Pas de routine avec l’Ukraine

Le président Zelensky est un maître du message contradictoire. Dans ses discours, il laisse sans effort passer le sucré à l’aigre – et vice versa. C’est le père qui aime beaucoup ses enfants, mais ne les épargnera pas si à ses yeux ils négligent leurs devoirs.

Les politiciens néerlandais ont également reçu un tel traitement à la Chambre des représentants jeudi alors qu’ils écoutaient docilement. Seuls Thierry Baudet et Geert Wilders s’étaient désabonnés : Baudet pour des raisons pseudo-principales, Wilders parce qu’il avait subi un autotest positif la veille, ce qui lui a épargné une séance pénible en tant que sympathisant de Poutine.

C’est peut-être mes attentes pessimistes quant à l’issue de cette guerre, mais je ressens principalement un tel discours comme un grand appel à l’aide d’un dirigeant qui, avec son peuple, est dos au mur. Zelensky a presque demandé des sanctions plus sévères, plus d’armes et l’adhésion à l’UE. Très vaguement traduit, il a dit à ‘Mark’ : « Dépêchez-vous, reconnaissez-nous et acceptez-nous ! »

Mais cela n’arrivera pas pour le moment pour toutes sortes de bonnes et moins bonnes raisons. Pendant ce temps, la frénésie meurtrière effrayante en Ukraine se poursuit à un rythme soutenu, apparemment à un niveau un peu plus bas, mais cela pourrait aussi être pour des raisons stratégiques.
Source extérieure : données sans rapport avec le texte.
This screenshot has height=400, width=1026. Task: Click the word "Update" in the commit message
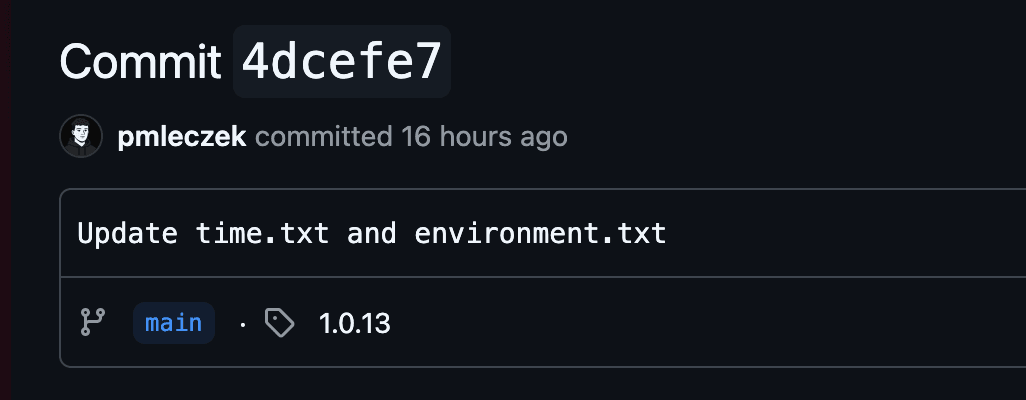(128, 234)
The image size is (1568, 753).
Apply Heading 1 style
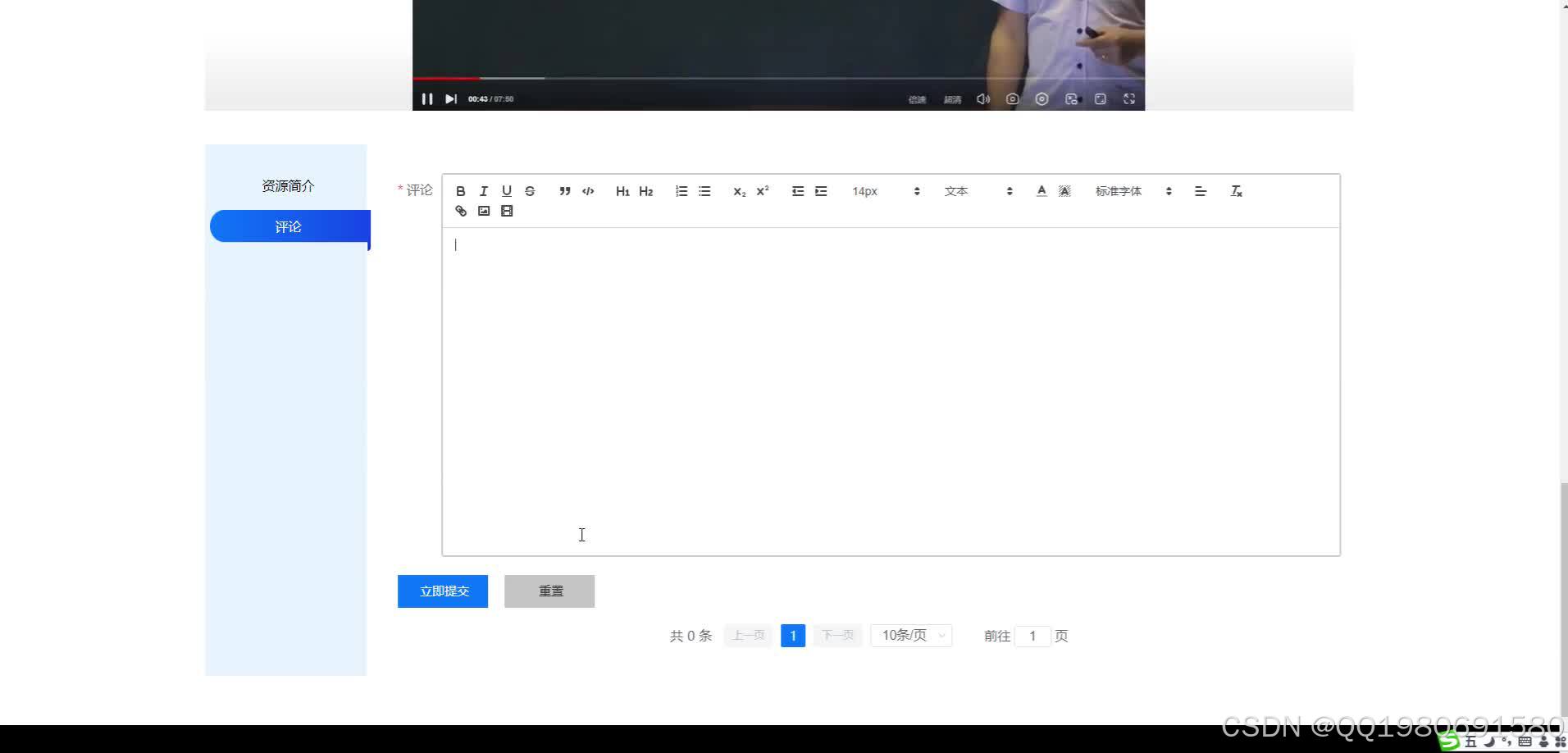pos(622,190)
Bret Stephens, chroniqueur pour Le New York Times, a écrit une critique captivante sous le titre provocateur : « Mais et si Poutine n’avait pas fait d’erreur de calcul ? » Imaginez, dit Stephens, que Poutine n’ait jamais eu l’intention de conquérir toute l’Ukraine, mais qu’il se préoccupe principalement des régions riches en énergie de l’est et du contrôle du littoral. « Il s’intéresse moins à la réunification du monde russophone qu’à la domination énergétique de la Russie. »

Dans ce cas, Stephens donne à Poutine de bonnes chances de succès. Zelensky devrait finalement accepter une division défavorable de son pays parce que la population laissée pour compte doit trop souffrir – c’est pourquoi Poutine continue de bombarder ces civils sans défense et leurs maisons (hospitalières). De plus, l’Occident recherchera de plus en plus la désescalade, notamment en raison de la menace nucléaire russe.

En Russie, Poutine n’a plus à s’attendre à une opposition importante : les manifestants courageux sont traités comme des criminels, les journalistes critiques fuient le pays.

Cette analyse alternative du plan d’action de Poutine est peut-être erronée, admet Stephens, « pourtant, en temps de guerre, en politique et dans la vie de tous les jours, il est toujours plus sage de traiter son adversaire comme un renard rusé que comme un idiot ».

Je suis entièrement d’accord avec lui, mais avec la mise en garde qu’un renard rusé peut en effet être un idiot.

Soit dit en passant, Zelensky a également les traits d’un renard rusé, compte tenu de son habileté à jouer avec l’opinion publique et à tour à tour remercier et faire pression sur les politiciens étrangers sympathiques. Pour plaire aux Pays-Bas, il a bouleversé toute l’histoire nationale en un mot, bien qu’il ait été assez intelligent pour ne pas nous rappeler les taches sanglantes de notre passé colonial.

De plus, il avait tout à fait raison : pas de routine à propos de « l’Ukraine ». Ça rime, mais ça sonne mal.